- [Input for this task]:
◆ ◆ ◆ ◆

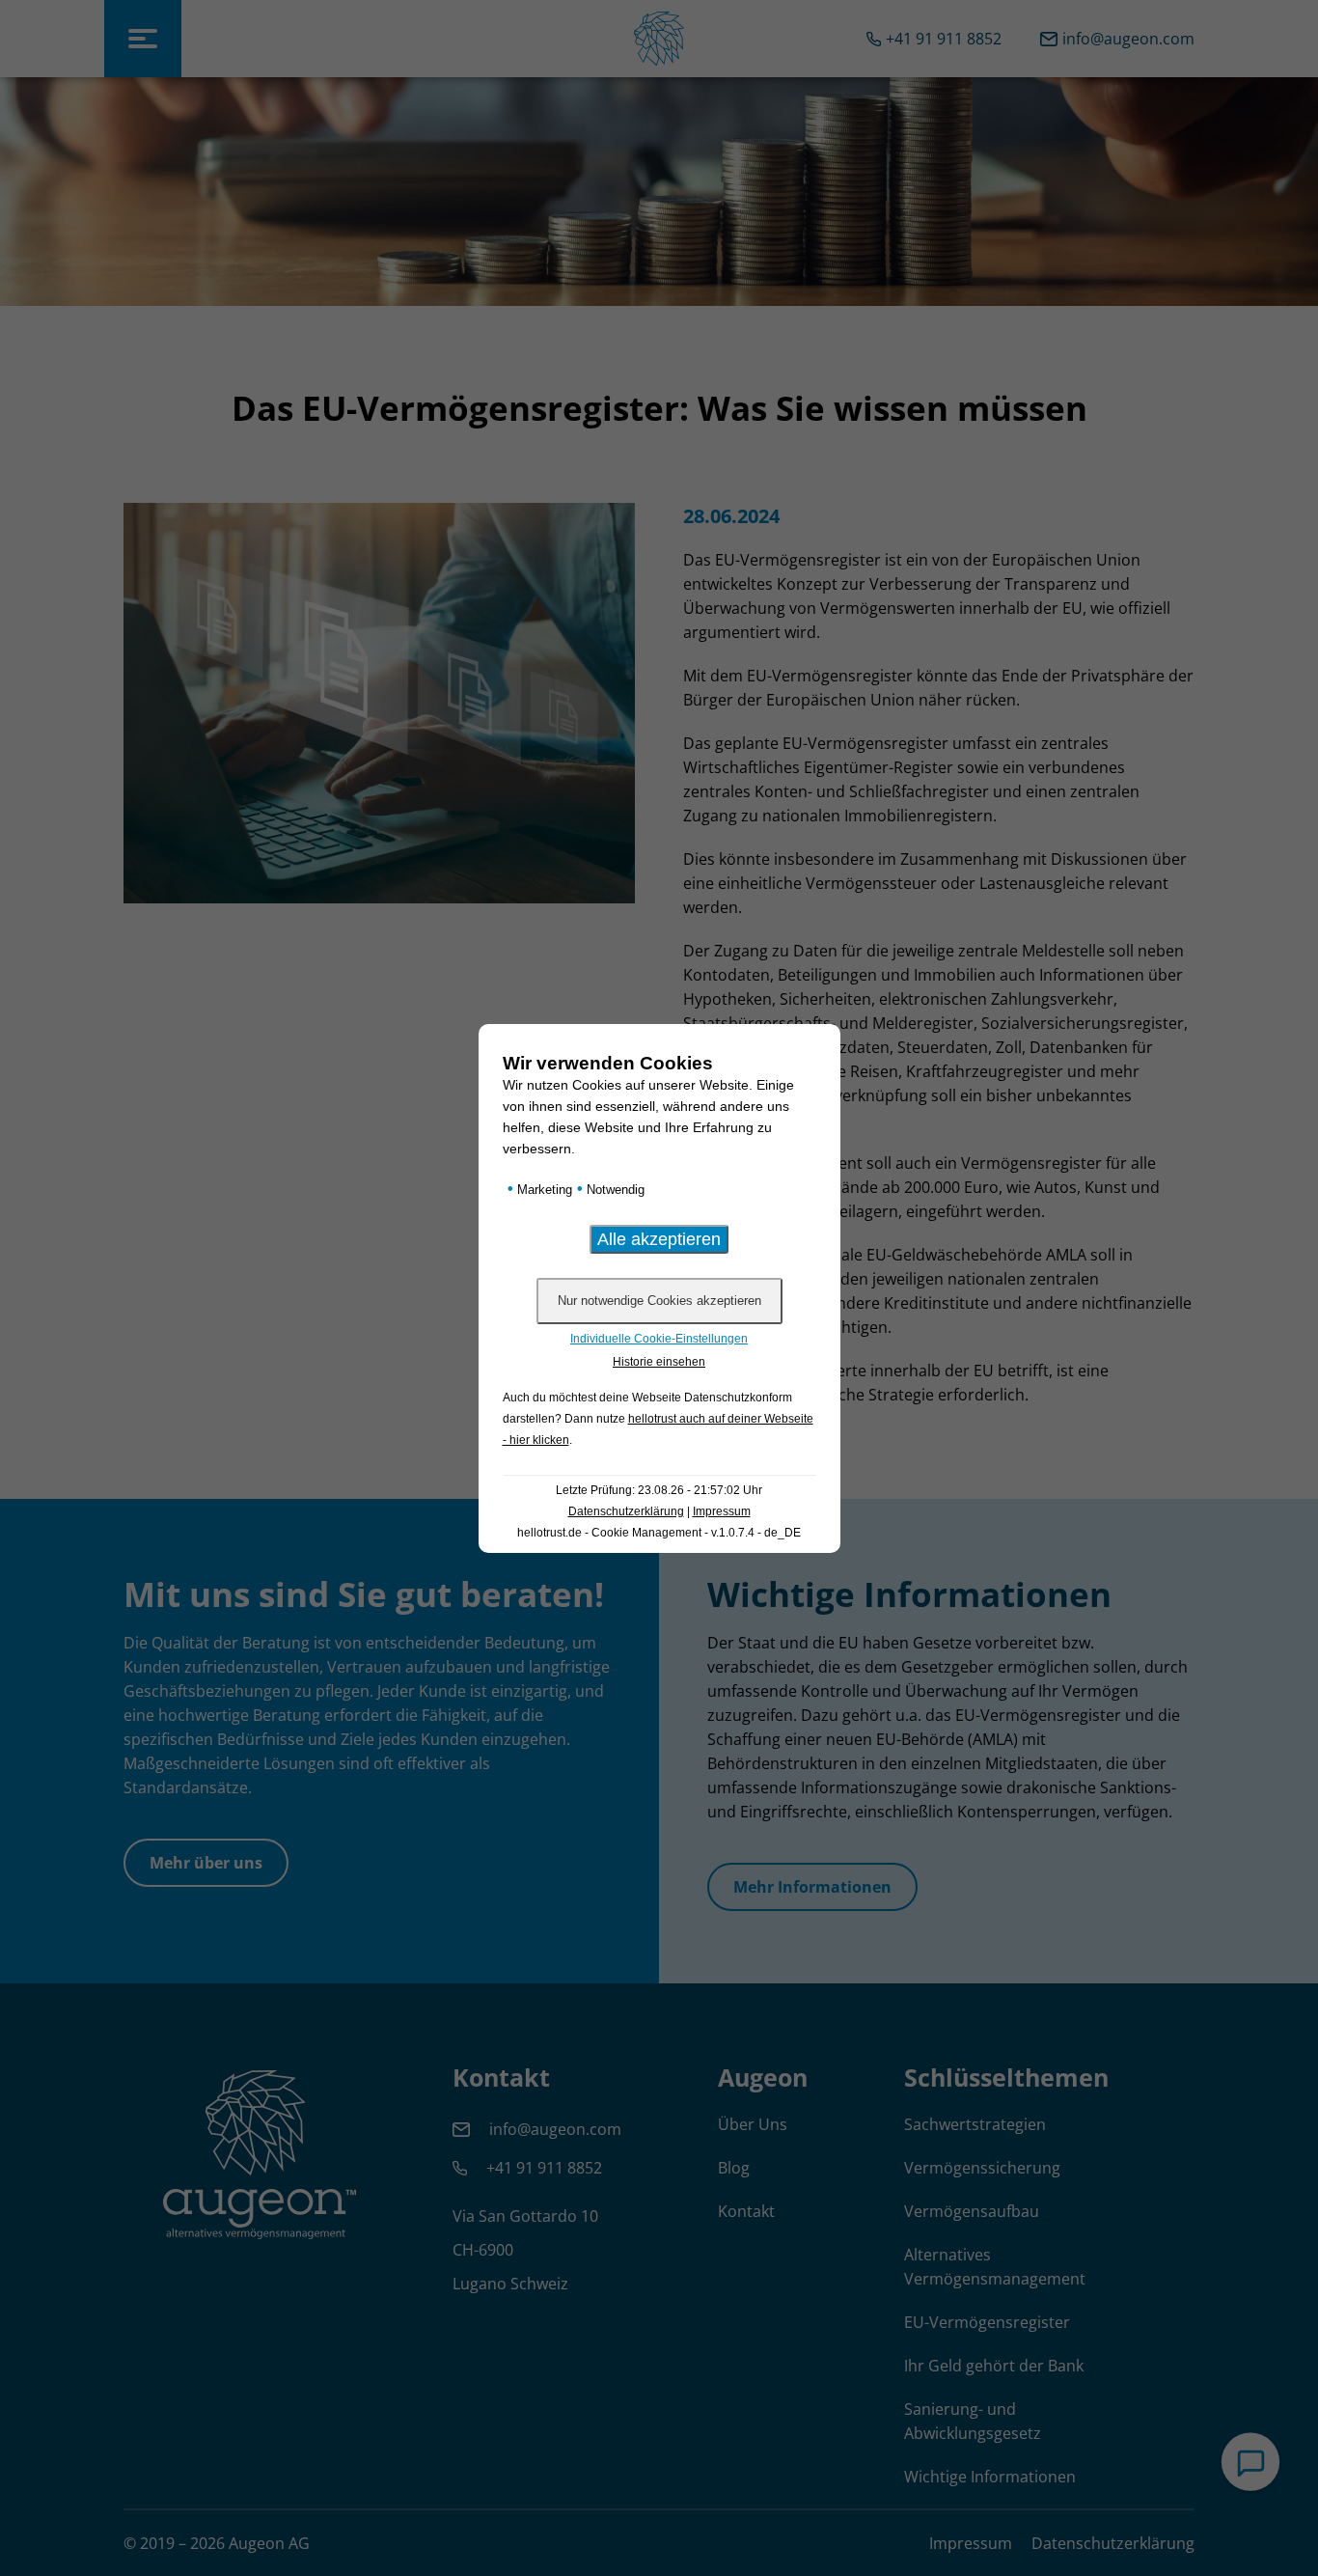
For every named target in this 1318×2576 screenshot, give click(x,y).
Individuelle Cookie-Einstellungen (659, 1338)
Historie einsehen (659, 1362)
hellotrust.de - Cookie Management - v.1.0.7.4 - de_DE (659, 1532)
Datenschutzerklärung (626, 1511)
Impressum (722, 1511)
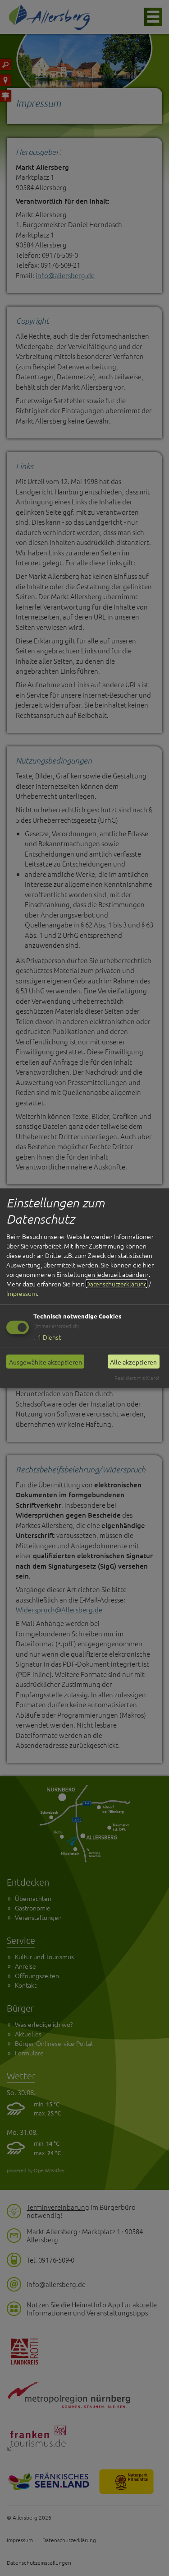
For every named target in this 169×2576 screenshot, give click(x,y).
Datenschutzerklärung (116, 1283)
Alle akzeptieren (133, 1361)
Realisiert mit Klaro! (136, 1377)
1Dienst (47, 1337)
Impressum (21, 1293)
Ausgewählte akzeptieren (45, 1361)
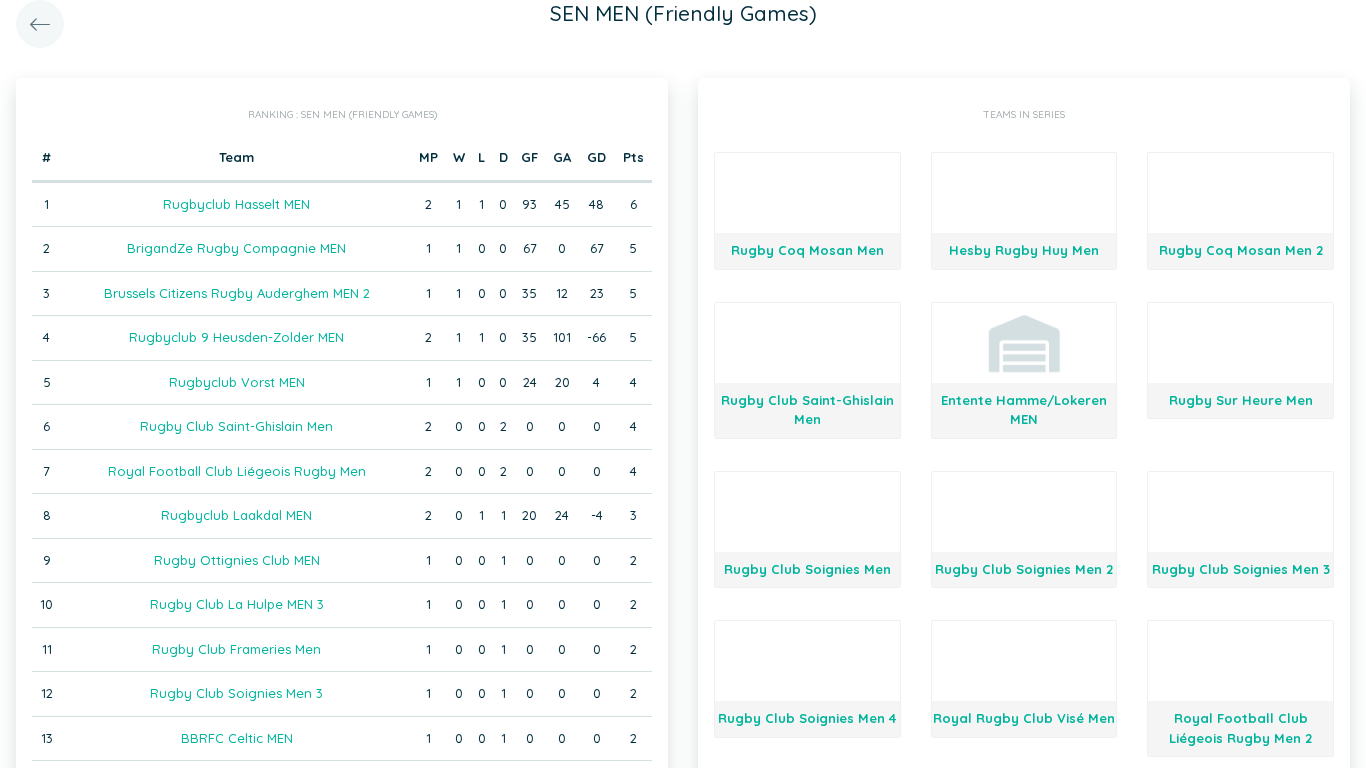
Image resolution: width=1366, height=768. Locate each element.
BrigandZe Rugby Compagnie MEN (236, 248)
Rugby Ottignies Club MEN (237, 560)
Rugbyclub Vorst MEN (237, 382)
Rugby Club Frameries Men (236, 649)
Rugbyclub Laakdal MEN (236, 515)
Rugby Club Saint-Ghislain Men (236, 426)
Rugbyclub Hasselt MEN (236, 204)
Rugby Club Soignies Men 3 (236, 693)
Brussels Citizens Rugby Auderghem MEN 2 (237, 293)
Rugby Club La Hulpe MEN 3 (237, 604)
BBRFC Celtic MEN (237, 738)
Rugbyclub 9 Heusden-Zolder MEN (236, 337)
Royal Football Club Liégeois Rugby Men (237, 471)
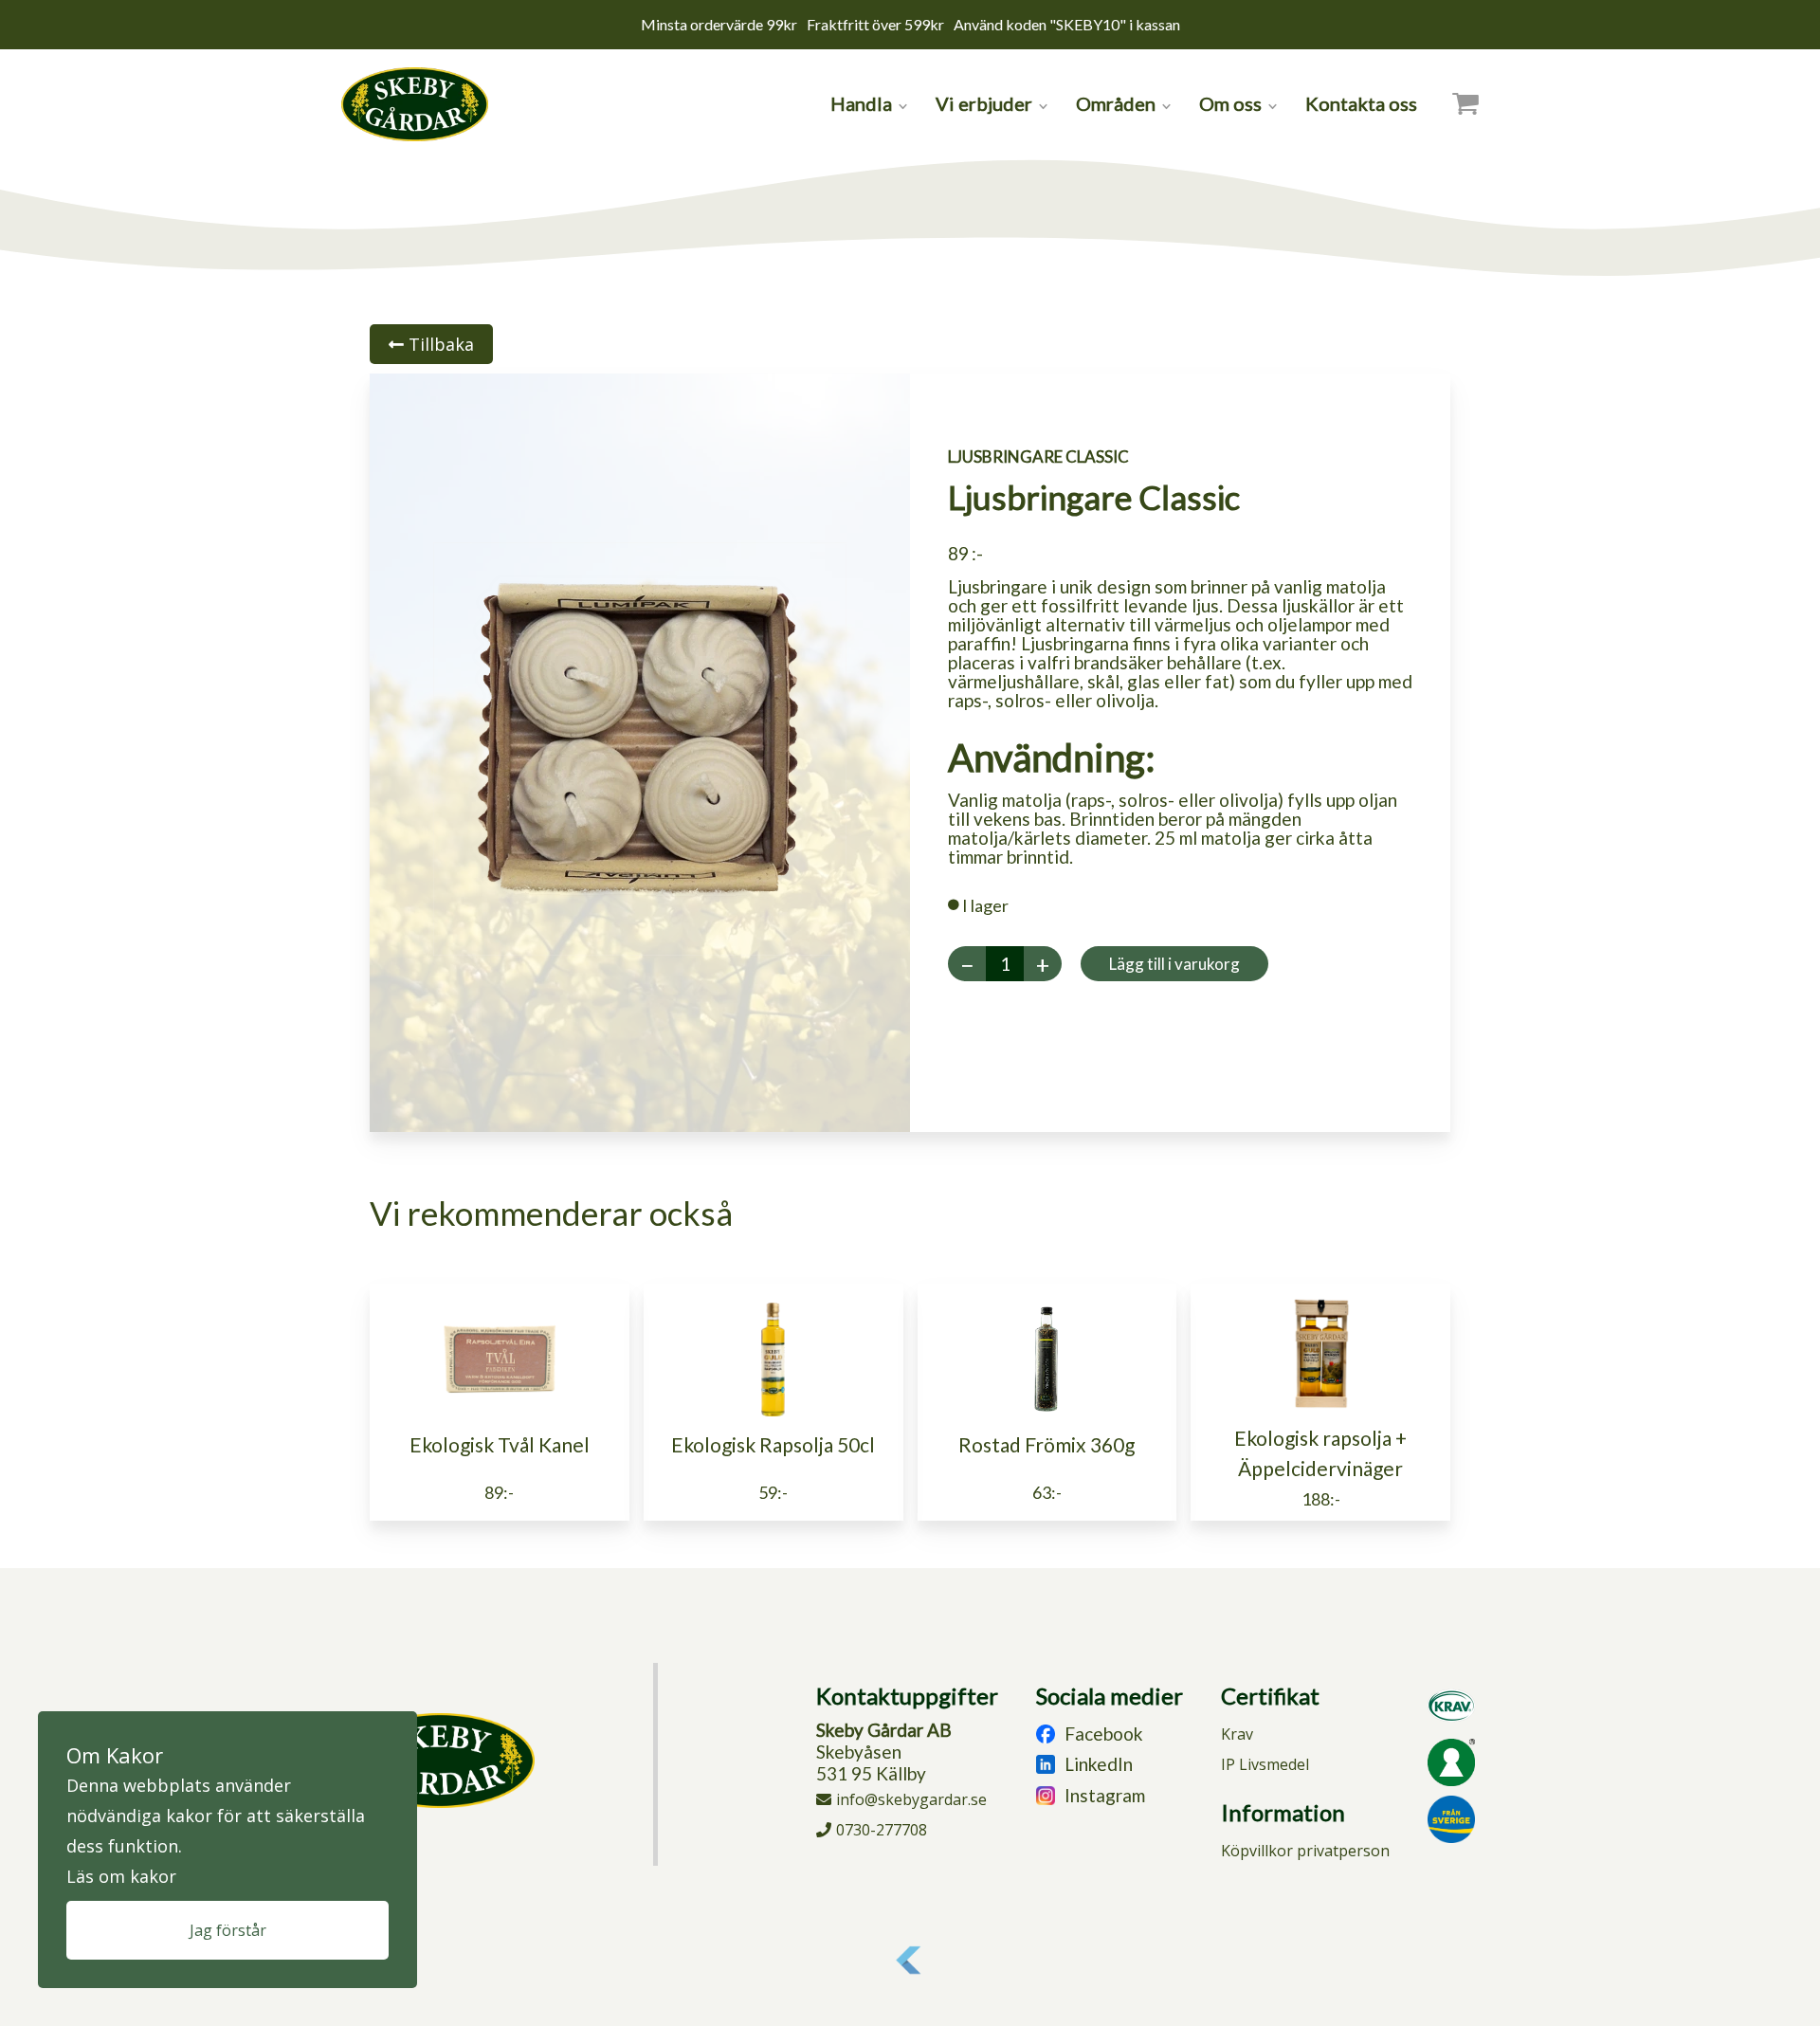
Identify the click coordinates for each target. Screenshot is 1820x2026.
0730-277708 (881, 1829)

◆ ◆ ◆ ◆

In the entries above, the lines from the one bearing "Image resolution: width=1366, height=768." up to and including the one bearing "Rugby Club Saint-Ghislain Men (236, 426)" should be transcribed exactly; no other line is wanted.

- [Output of the exercise]:
Image resolution: width=1366, height=768. Locate each element.
BrigandZe Rugby Compagnie MEN (236, 248)
Rugby Ottignies Club MEN (237, 560)
Rugbyclub Vorst MEN (237, 382)
Rugby Club Frameries Men (236, 649)
Rugbyclub Laakdal MEN (236, 515)
Rugby Club Saint-Ghislain Men (236, 426)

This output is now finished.